## Exercise requirements:
Rewrite the part of the items that opens with the line containing "Show the スピンジャンプ move hint" and runs through the end of the items, swapping "hint" for "tip" and leaving everything else as it is. Leave the pictures out.
"""
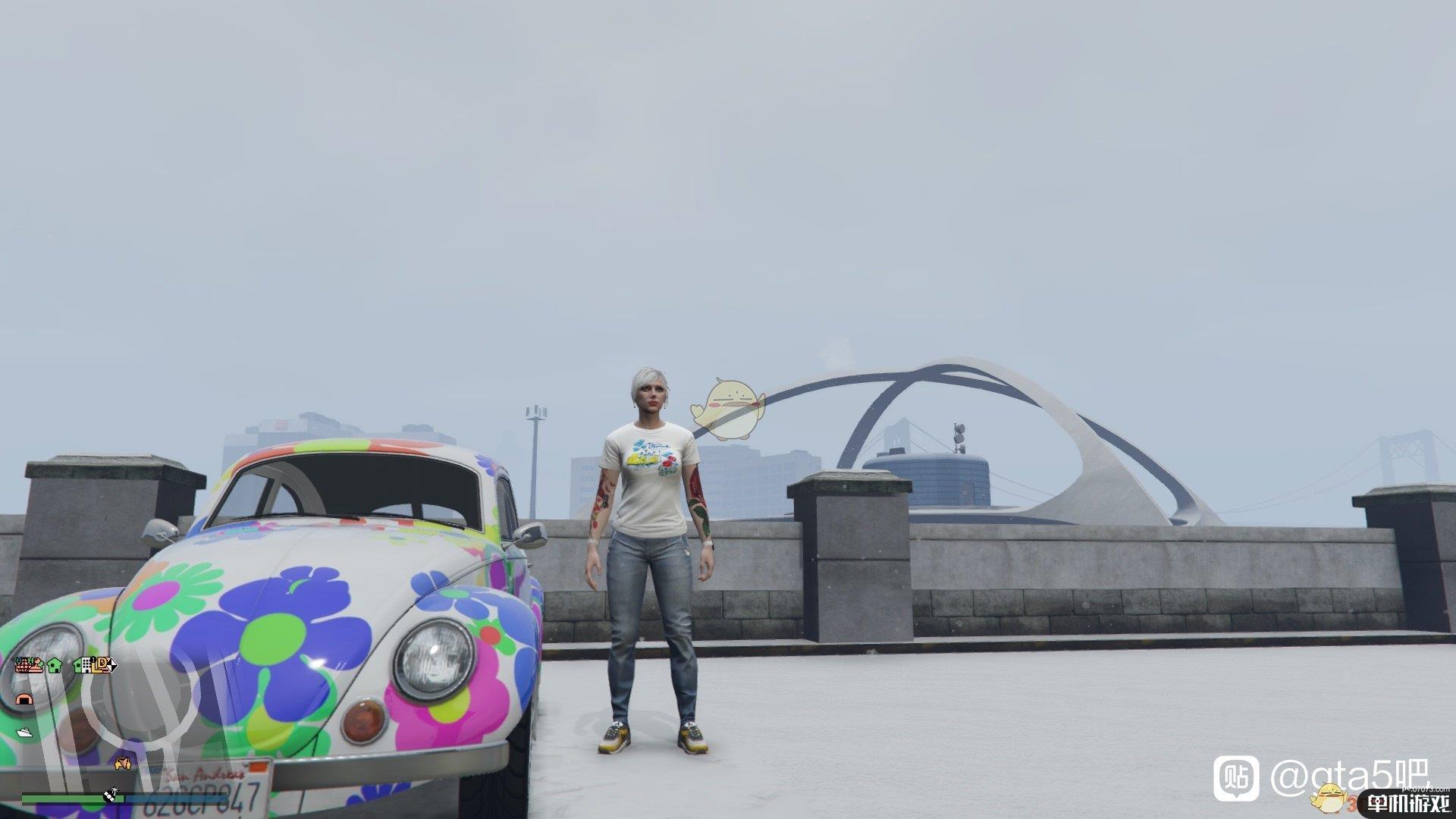Click the orange garage door blip on minimap

(24, 699)
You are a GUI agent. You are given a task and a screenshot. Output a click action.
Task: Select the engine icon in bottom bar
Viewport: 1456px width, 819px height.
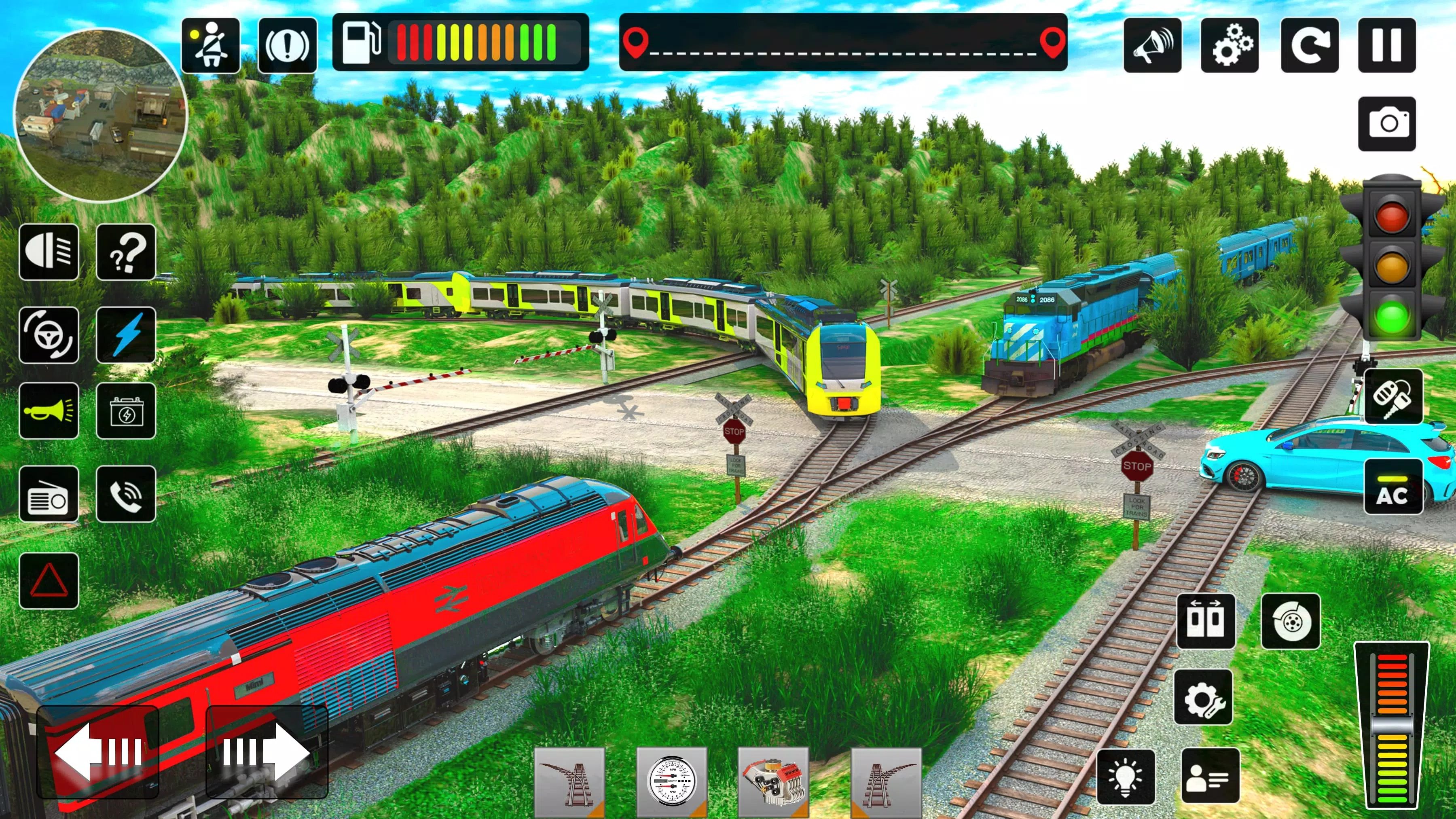772,782
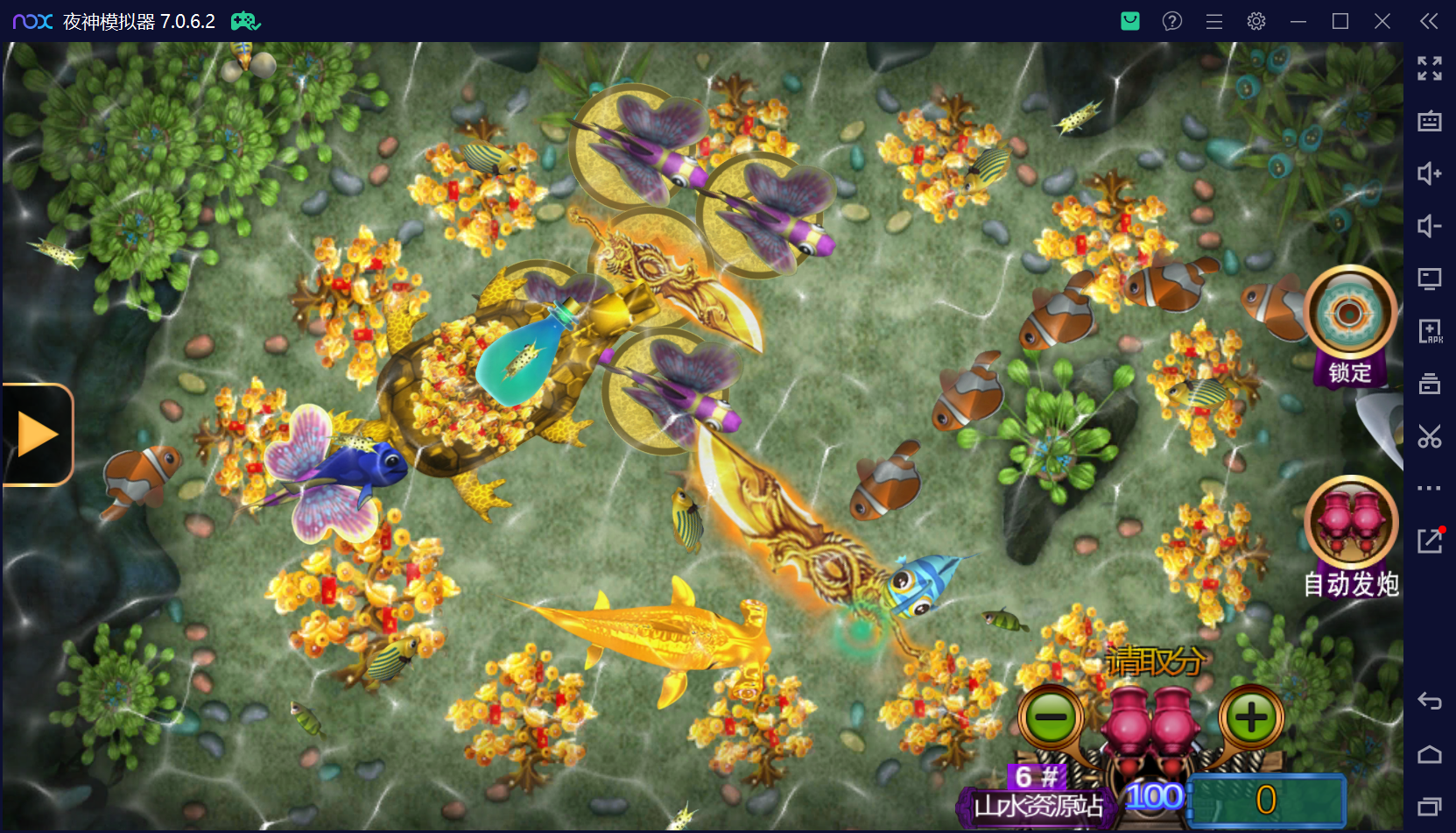Screen dimensions: 1456x833
Task: Increase cannon bet with green plus button
Action: [1251, 718]
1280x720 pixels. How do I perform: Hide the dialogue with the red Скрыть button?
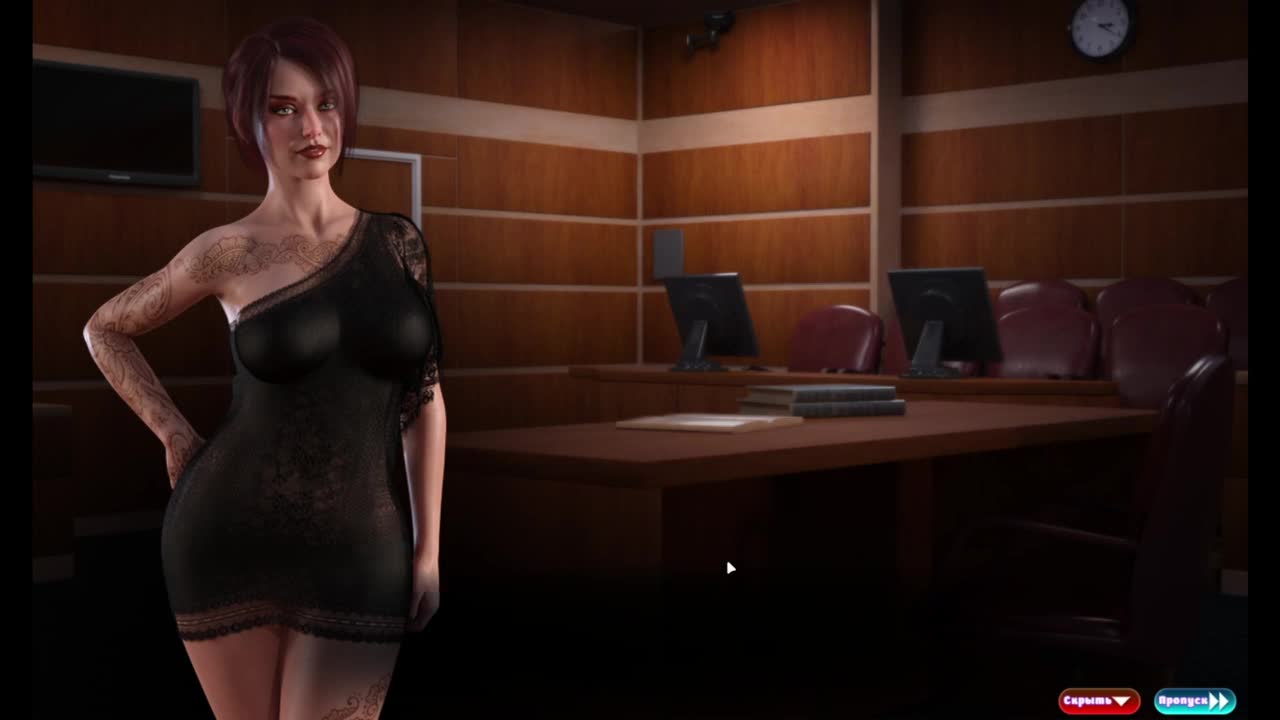[1098, 701]
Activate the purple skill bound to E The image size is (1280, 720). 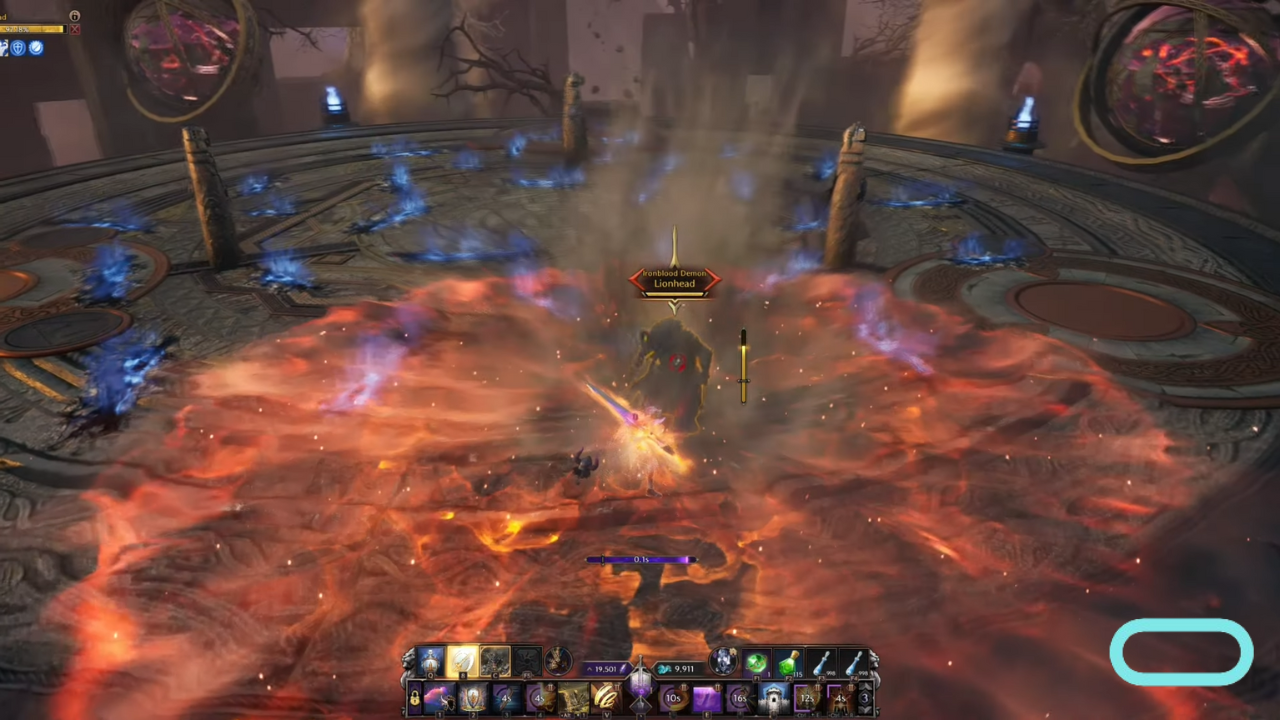click(x=707, y=697)
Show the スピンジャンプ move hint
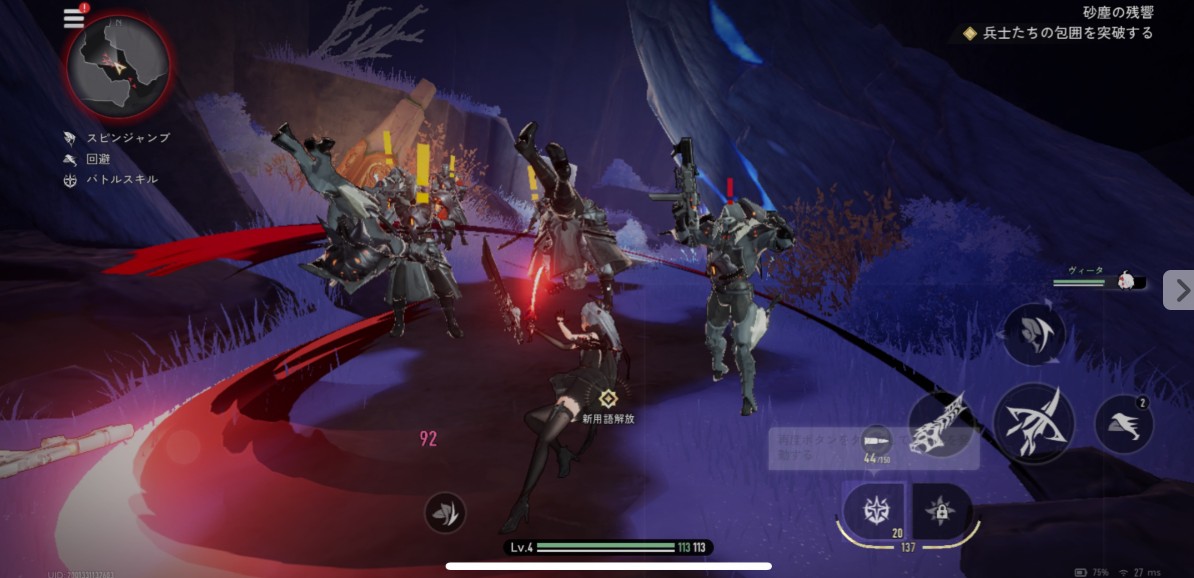This screenshot has width=1194, height=578. 117,138
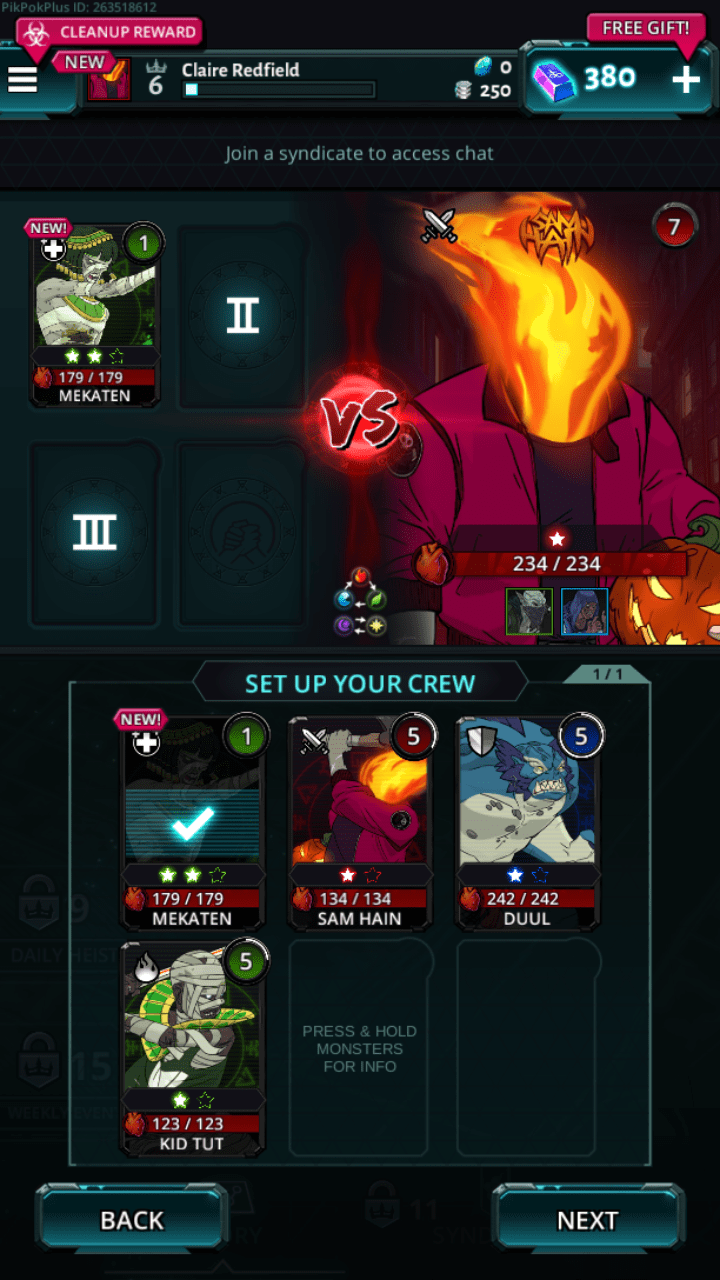720x1280 pixels.
Task: Choose the Duul monster card
Action: point(527,822)
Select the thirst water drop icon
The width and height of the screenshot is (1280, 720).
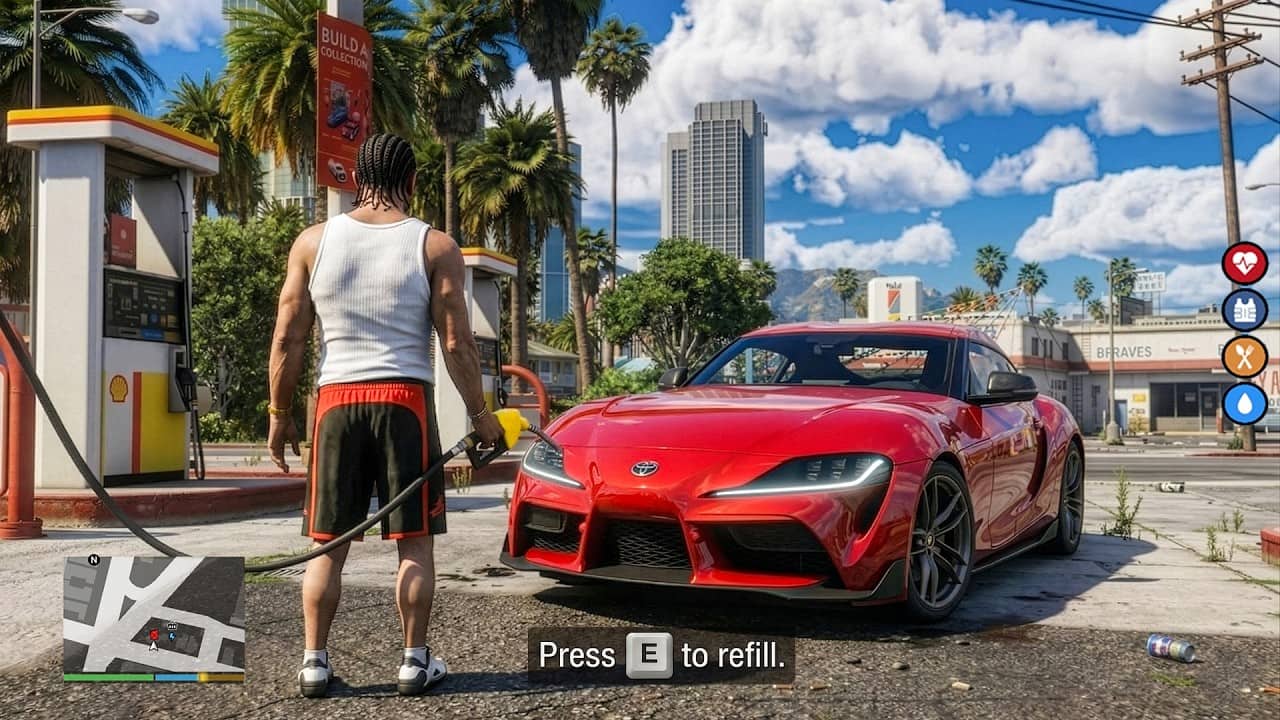point(1244,400)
"""
## Full solution:
Show the スピンジャンプ move tip
This screenshot has width=1194, height=578. 117,138
720x1280 pixels.
Task: Choose the Duul monster card
Action: point(527,822)
Select the thirst water drop icon
The width and height of the screenshot is (1280, 720).
point(1244,400)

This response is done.